2. Subdural hematomas are more common than epidural hematomas and result from laceration by stretching and shearing forces of the bridging veins over the cerebral cortex. Acute subdural hematomas are hyperdense on CT scan and are diagnosed within 3 weeks of trauma. Chronic subdural hematomas are of variable density on CT scan and present more than 3 weeks after trauma or in patients who cannot recollect any traumatic event. Subdural hematomas are not confined by suture lines and on axial imaging have a concave inner margin (Figs. 3a and 3b). Acute subdural hematomas are common and occur in 10–20% of head injuries. They frequently occur in elderly patients with some degree of cerebral atrophy resulting in retraction of the brain from the skull thus stretching the bridging veins making them very vulnerable to minimal trauma. The resulting bleeding is not as rapid as in the epidural hematoma of arterial origin but in cases of acute subdural hematoma the prognosis is worse because of underlying brain injury. These patients also present with signs of increased ICP and require rapid evacuation of the hematoma in addition to other supportive measures which are discussed in the following paragraphs.

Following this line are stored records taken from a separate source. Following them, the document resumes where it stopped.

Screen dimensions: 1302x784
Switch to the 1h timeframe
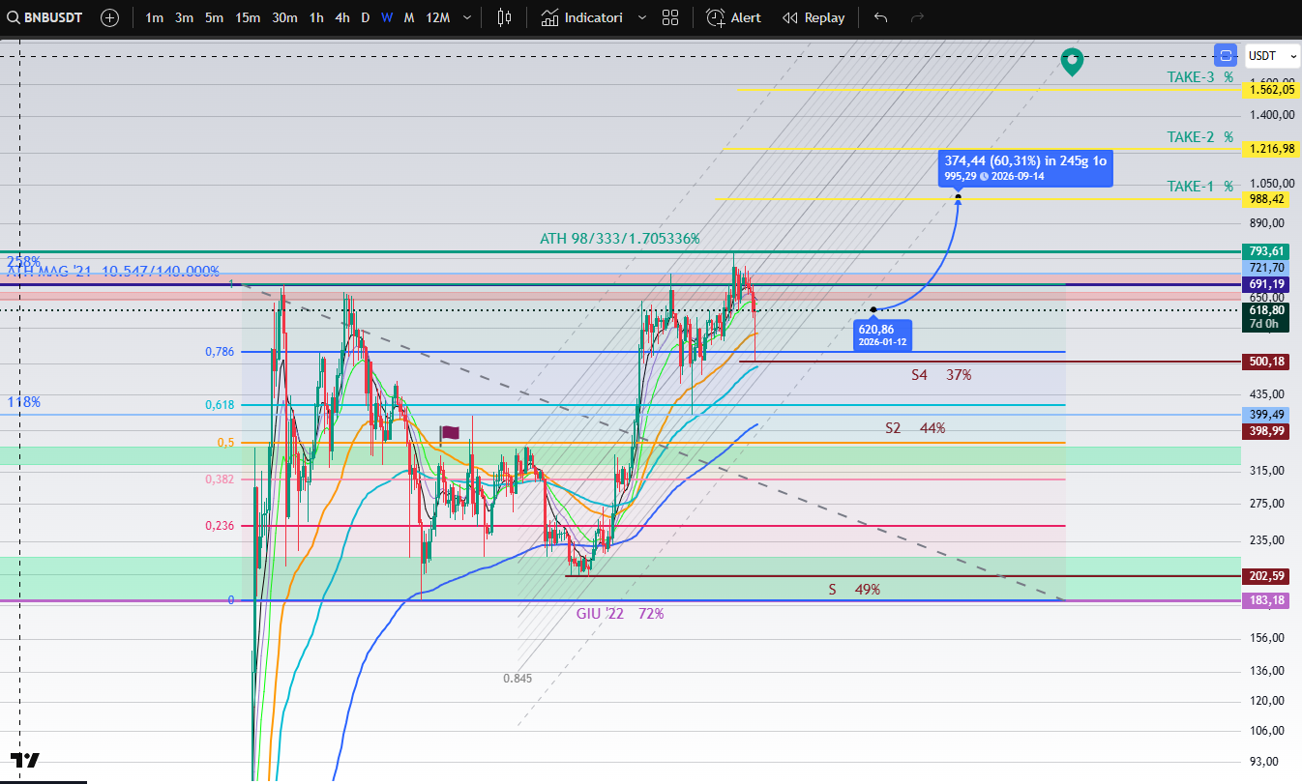(316, 17)
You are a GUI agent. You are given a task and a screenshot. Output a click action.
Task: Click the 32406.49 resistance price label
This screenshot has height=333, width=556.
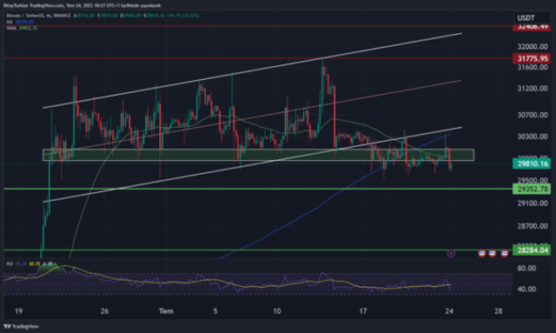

3. Subarachnoid hemorrhage — This is characterized by high density acute blood in the normally hypodense CSF-filled subarachnoid space. It may be focal on the surface of the brain over contusions, or more diffuse (Fig. 4). It occurs on CT scan in about 10% of head injuries although small amounts of subarachnoid bleeding can be detected in the CSF by lumbar puncture in a much higher percent of patients with head injuries. Traumatic subarachnoid hemorrhage is virtually always an acute complication of head injury.